_Exercise objective:_ Each line from the start of the records through the line containing "This screenshot has height=859, width=1352." is to be transcribed exactly, and no other line is to be included.

---------- Input data ----------

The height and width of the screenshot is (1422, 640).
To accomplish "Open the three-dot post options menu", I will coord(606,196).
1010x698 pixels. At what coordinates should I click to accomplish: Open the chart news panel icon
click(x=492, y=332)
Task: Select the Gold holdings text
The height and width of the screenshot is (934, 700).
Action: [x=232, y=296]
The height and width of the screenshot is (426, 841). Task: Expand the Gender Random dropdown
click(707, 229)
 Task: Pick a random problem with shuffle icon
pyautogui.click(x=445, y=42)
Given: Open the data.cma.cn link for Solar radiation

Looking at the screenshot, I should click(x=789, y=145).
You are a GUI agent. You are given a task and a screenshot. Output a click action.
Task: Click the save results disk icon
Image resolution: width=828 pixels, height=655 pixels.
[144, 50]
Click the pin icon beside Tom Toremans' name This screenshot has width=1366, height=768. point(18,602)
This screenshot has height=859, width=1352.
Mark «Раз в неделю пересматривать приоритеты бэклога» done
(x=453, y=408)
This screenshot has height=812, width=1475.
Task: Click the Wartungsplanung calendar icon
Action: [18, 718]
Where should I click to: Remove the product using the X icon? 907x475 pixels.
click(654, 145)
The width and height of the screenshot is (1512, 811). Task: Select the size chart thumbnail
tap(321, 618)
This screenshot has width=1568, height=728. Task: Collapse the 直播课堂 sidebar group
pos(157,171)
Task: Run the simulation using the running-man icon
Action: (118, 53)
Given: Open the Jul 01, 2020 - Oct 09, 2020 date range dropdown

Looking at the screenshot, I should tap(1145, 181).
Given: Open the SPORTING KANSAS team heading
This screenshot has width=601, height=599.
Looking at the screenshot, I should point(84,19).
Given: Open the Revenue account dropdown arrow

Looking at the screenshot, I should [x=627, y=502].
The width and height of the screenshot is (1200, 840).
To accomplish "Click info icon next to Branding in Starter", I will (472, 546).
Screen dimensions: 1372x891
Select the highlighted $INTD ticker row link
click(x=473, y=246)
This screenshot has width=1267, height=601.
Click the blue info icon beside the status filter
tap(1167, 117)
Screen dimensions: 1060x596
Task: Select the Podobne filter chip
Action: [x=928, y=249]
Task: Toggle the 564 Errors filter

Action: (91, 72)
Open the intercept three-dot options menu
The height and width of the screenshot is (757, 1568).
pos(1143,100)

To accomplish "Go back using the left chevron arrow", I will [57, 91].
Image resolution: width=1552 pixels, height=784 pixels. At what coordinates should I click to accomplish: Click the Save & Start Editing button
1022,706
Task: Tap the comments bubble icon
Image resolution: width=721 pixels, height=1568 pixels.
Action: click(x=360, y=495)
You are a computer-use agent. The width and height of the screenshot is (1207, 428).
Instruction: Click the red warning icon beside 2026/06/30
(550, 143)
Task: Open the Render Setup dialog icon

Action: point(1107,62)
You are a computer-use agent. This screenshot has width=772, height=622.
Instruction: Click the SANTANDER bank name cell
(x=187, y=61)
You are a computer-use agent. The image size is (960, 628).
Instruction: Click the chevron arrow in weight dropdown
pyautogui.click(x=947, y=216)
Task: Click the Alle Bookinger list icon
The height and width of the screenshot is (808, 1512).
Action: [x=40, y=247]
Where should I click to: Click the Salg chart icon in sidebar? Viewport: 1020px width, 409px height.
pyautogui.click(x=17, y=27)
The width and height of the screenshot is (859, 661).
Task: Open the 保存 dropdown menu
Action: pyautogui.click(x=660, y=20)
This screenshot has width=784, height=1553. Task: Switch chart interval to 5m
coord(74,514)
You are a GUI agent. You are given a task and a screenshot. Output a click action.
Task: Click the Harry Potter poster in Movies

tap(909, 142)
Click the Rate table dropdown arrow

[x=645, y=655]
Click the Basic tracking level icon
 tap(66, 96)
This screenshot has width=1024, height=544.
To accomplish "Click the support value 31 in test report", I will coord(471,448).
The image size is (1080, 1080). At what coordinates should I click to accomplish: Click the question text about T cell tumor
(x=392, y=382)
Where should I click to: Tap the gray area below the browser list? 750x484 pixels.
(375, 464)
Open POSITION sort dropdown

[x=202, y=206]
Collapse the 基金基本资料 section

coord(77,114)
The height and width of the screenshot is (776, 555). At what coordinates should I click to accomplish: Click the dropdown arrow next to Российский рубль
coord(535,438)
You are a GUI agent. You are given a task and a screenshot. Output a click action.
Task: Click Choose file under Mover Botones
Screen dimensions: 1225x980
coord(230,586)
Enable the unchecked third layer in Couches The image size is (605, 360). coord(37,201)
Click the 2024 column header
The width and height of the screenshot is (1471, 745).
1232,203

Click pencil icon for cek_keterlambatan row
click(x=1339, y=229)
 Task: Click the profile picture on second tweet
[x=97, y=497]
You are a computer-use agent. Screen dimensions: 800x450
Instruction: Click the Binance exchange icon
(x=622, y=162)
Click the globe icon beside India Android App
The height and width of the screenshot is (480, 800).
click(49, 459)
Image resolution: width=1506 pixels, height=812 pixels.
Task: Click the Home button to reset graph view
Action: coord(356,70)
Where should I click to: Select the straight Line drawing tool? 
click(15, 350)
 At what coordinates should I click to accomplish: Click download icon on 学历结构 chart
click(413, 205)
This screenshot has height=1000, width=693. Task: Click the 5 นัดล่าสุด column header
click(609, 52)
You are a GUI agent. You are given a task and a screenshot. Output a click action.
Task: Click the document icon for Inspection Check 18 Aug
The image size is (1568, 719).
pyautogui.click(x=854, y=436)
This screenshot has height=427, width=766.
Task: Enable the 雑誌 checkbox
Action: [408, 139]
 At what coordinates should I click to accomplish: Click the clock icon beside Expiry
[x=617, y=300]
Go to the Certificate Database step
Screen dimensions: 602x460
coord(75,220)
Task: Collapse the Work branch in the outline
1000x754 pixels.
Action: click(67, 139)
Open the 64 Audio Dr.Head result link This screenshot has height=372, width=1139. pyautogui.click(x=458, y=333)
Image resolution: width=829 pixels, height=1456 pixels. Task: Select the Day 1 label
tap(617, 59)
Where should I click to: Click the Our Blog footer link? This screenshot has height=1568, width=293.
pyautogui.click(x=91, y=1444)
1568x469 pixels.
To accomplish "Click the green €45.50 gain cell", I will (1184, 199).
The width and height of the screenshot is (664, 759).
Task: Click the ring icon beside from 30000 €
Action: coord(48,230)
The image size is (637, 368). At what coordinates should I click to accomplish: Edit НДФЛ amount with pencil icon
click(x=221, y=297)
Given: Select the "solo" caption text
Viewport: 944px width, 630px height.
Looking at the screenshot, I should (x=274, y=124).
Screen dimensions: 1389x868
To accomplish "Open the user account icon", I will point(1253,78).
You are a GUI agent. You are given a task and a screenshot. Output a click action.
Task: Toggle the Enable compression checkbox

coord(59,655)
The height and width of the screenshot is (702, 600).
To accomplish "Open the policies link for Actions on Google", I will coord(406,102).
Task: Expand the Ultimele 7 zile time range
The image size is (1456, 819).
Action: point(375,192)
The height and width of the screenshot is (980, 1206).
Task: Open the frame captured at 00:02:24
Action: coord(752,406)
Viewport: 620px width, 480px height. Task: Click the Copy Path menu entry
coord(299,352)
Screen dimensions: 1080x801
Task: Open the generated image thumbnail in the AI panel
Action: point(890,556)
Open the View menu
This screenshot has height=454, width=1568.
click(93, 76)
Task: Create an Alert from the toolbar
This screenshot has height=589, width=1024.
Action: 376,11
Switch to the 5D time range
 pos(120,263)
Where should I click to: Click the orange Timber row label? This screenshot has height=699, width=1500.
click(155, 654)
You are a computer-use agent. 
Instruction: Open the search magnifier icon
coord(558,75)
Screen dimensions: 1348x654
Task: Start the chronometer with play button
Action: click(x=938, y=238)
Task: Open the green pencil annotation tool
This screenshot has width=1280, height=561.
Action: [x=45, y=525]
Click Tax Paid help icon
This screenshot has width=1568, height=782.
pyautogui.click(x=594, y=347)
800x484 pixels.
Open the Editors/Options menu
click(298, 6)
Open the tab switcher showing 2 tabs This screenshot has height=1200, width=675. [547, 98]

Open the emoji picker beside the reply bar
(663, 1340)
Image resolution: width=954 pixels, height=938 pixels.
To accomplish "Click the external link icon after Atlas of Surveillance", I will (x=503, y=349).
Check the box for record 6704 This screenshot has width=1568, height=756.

----------

_Exercise response:_
The height and width of the screenshot is (1422, 640).
To accomplish "Open the three-dot post options menu", I will coord(606,196).
1010x698 pixels. At what coordinates should I click to accomplish: Open the chart news panel icon
click(x=492, y=332)
Task: Select the Gold holdings text
The height and width of the screenshot is (934, 700).
Action: [x=232, y=296]
The height and width of the screenshot is (426, 841). Task: Expand the Gender Random dropdown
click(707, 229)
 Task: Pick a random problem with shuffle icon
pyautogui.click(x=445, y=42)
Given: Open the data.cma.cn link for Solar radiation

Looking at the screenshot, I should click(x=789, y=145).
You are a GUI agent. You are given a task and a screenshot. Output a click action.
Task: Click the save results disk icon
Image resolution: width=828 pixels, height=655 pixels.
[144, 50]
Click the pin icon beside Tom Toremans' name This screenshot has width=1366, height=768. point(18,602)
This screenshot has height=859, width=1352.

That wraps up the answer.